I remember thinking it was a typically dumb Hartford idea, back in 1993, to start promoting the South End as Little Italy. The neighborhood had been largely Italian, but it was changing. A lot of the old-line Italian families were moving to the suburbs. The next few years seemed to confirm my suspicions. Franklin, Maple and Wethersfield avenues, the three major stems in the neighborhood, began to look shabby.

But something happened. A couple of years ago, the downward slide seemed to stop. Now, though there is still plenty of work to do, the signs of life are numerous. There are new and rehabbed homes, new bakeries and new restaurants. The South End was always a good place to eat, but now it may be the best restaurant district in the state.

The great old Italian eateries are still there and going strong. There are also new Italian places along with Spanish, Cajun, Afghan, Brazilian/Portuguese, Indian and Dominican dining spots, and they are wonderful, one better than the next. The original win-win argument is where to go to dinner in the South End.

A number of things are working for the neighborhood. The new and rehabbed housing on Benton Street helped stop the southward movement of blight. Many middle-class black and Latino owners bought in the neighborhood. The influx of hardworking Bosnians and Albanians didn't hurt. Bike lanes calmed the traffic. There's finally some off-street parking.
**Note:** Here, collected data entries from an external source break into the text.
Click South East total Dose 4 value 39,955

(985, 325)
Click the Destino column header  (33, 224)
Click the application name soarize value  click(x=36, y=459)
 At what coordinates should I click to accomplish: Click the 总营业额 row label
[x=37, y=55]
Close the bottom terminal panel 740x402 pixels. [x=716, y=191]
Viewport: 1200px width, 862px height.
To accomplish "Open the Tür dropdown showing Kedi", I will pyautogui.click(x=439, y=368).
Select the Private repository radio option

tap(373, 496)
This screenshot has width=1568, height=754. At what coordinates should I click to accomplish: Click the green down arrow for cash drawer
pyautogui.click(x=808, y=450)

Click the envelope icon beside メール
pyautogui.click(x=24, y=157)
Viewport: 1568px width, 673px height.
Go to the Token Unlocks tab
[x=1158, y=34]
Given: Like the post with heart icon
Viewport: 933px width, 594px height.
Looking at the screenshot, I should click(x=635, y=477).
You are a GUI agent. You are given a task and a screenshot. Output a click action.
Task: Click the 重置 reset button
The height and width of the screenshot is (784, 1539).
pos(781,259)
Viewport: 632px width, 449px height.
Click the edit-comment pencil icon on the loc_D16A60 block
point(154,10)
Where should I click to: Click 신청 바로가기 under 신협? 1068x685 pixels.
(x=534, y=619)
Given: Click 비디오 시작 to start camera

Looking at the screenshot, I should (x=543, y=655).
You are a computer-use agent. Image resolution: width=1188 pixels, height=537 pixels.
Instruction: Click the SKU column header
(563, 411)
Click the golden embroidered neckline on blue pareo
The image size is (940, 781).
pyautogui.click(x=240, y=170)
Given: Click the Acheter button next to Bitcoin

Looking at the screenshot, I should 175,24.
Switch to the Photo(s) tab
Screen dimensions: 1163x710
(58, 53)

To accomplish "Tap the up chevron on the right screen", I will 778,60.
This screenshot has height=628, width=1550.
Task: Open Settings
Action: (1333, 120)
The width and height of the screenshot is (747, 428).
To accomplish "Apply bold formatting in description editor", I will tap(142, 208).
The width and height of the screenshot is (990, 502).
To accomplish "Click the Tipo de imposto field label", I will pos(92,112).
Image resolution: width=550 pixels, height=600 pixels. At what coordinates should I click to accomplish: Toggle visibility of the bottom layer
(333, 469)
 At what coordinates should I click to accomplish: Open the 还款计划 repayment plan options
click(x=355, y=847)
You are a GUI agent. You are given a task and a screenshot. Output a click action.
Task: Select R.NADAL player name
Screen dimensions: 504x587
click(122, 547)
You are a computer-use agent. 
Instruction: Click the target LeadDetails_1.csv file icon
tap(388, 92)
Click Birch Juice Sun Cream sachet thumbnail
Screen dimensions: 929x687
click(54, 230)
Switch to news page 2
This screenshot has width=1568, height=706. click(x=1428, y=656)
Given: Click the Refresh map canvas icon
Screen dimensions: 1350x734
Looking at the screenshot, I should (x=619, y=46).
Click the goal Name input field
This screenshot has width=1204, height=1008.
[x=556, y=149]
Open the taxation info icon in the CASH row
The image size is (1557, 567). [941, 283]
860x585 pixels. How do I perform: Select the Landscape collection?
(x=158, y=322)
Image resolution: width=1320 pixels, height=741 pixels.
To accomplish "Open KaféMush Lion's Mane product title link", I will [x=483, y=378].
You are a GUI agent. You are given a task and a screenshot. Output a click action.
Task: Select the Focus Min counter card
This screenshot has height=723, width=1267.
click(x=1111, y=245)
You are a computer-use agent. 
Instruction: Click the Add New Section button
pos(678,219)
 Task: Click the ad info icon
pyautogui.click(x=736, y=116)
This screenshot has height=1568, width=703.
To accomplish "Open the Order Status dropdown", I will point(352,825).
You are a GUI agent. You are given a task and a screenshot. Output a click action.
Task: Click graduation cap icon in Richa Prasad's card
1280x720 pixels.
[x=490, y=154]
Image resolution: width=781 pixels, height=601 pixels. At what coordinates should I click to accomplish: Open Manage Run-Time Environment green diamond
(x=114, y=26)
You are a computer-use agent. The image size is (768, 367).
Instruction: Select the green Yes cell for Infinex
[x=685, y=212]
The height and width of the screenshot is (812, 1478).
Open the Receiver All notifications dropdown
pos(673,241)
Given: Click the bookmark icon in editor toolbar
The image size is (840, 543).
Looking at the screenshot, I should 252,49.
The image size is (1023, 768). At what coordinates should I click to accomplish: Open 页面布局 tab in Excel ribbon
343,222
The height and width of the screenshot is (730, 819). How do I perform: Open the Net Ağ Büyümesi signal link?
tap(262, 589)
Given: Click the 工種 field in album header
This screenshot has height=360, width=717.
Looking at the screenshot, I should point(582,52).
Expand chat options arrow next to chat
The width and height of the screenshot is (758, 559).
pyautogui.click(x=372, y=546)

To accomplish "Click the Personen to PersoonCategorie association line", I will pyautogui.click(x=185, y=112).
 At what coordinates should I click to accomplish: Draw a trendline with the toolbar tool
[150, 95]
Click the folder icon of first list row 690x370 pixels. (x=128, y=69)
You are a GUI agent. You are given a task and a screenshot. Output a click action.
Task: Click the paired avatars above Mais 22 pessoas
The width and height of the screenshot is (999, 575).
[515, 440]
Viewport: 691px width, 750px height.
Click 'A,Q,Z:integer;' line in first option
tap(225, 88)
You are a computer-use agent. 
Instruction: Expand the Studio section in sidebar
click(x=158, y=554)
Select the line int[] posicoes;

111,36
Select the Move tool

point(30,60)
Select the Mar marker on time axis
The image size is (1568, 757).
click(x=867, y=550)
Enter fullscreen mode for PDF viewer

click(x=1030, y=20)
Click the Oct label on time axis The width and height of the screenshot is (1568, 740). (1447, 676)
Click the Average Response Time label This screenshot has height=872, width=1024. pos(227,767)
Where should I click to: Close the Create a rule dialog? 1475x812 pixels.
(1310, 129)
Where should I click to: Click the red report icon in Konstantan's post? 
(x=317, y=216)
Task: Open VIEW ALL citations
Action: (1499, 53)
Maybe the Little Italy concept helped, after all.

And at the heart of this revival we find a familiar face, that of former city councilman and state representative Al Marotta. Marotta is now the president of the Franklin Avenue Merchants Association, and he is putting wheels under the group.

Marotta, I should note for the record, could drive you nuts. As a council member he always had deals going, could never say no to anybody and never stepped back to look at the big picture.

But his heart was in the right place. Constituents appreciated his attention to potholes and streetlights. He could be very effective.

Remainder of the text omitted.